One example of a modern test automation tool, as described above, is the 'ISG-dirigent' tool. It was developed as part of a joint research project between the Institute for Control Engineering of Machine Tools and Production Equipment (ISW) at the University of Stuttgart and the company Industrielle Steuerungstechnik GmbH (ISG). The software is based on two components: the simulation solution ISG-virtuos, which is able to simulate digital twins, and expecco, a framework for test automation from the company Exept AG.

TAW using a concrete example

From the list of loaded libraries that are available for the test sequence, the user selects the blocks that he wants to use for his test sequence.

© ISG Industrial Control Technology

A control system frequently used in the machine tool environment is the Sinumerik 840D sl from Siemens, for which the structure of ISG-dirigent is described below: In addition to the standard library, the basic tool expecco already includes other important libraries that are necessary for testing such systems. For example, the Qt library enables the communication of the test blocks with the elements of the user interface of the CNC control, while the VNC library allows the transmission of keyboard entries to the control panel of the Sinumerik. The SCP library, in turn, enables the transfer of files (such as NC programs) from and to the controller.

But only the ISG library for the Siemens Sinumerik 840D sl complements the tool to the full functionality of ISG-dirigent. Based on the 'OPC UA Client Interface' and 'ISG-virtuos Client Interface' libraries for communication with the controller and the digital twin respectively, this library is divided into the following sub-areas:

• Blocks of the control panel group (OP 012) for user-friendly interaction of the test blocks with the controller in relation to the control panel.
• Blocks of the Machine Control Panel group (MCP483) for the interaction of the test blocks with the controller in relation to the machine control panel.
• Blocks of the Machine and Settings Data group for access by the test blocks to this control system data.
• Blocks of the Arithmetic Parameters and User Data groups for access by the test blocks to this control system data.
• Blocks of the PLC Data group for the access of the test blocks to this control system data.

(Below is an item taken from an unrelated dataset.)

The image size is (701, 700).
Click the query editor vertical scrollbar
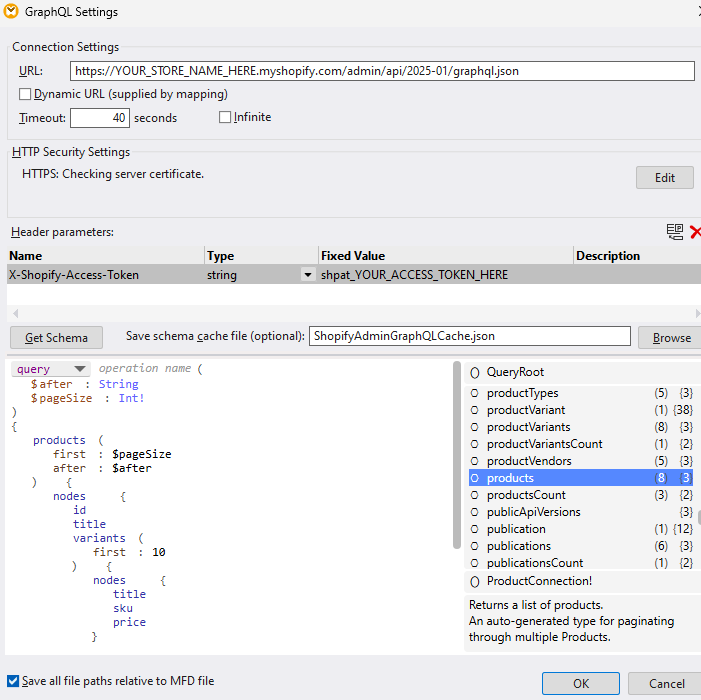457,450
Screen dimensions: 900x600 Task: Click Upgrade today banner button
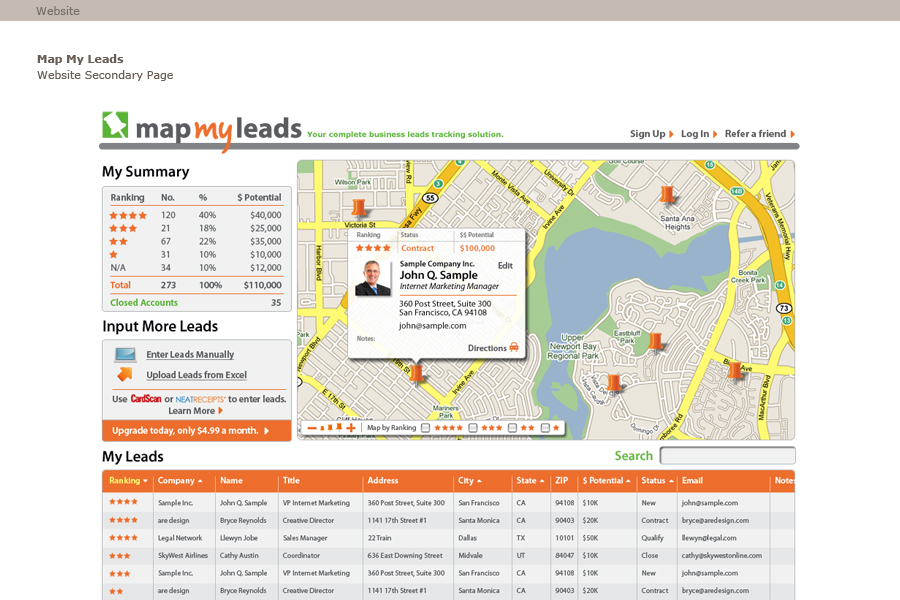196,431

If the system manufacturer has systematized its test sequences, the most efficient way to start test automation is during virtual commissioning. However, this also includes defining the test sequences on the basis of individual test steps, recording the expected results of a test sequence and creating protocol templates. Plant manufacturers can then start to identify the common parts between test sequences. In this way, a library of reusable test steps can be built up step by step. The protocol template in the TAW provides a quicker overview of how a test went and where errors may have occurred.

ISW is also conducting research into the automation of commissioning tests. This includes the intelligent generation of data for the test sequence and the expansion of test execution into the real-time part of the HiL setup. It is planned to add further libraries for controllers from Fanuc, Heidenhain, Bosch-Rexroth and Beckhoff as part of the work on ISG-dirigent.

Authors:
Dr.-Ing. Gerhard Krebser is responsible for the test automation of control software at ISG Industrielle Steuerungstechnik;
Karl Kübler is a research assistant at the ISW at the University of Stuttgart.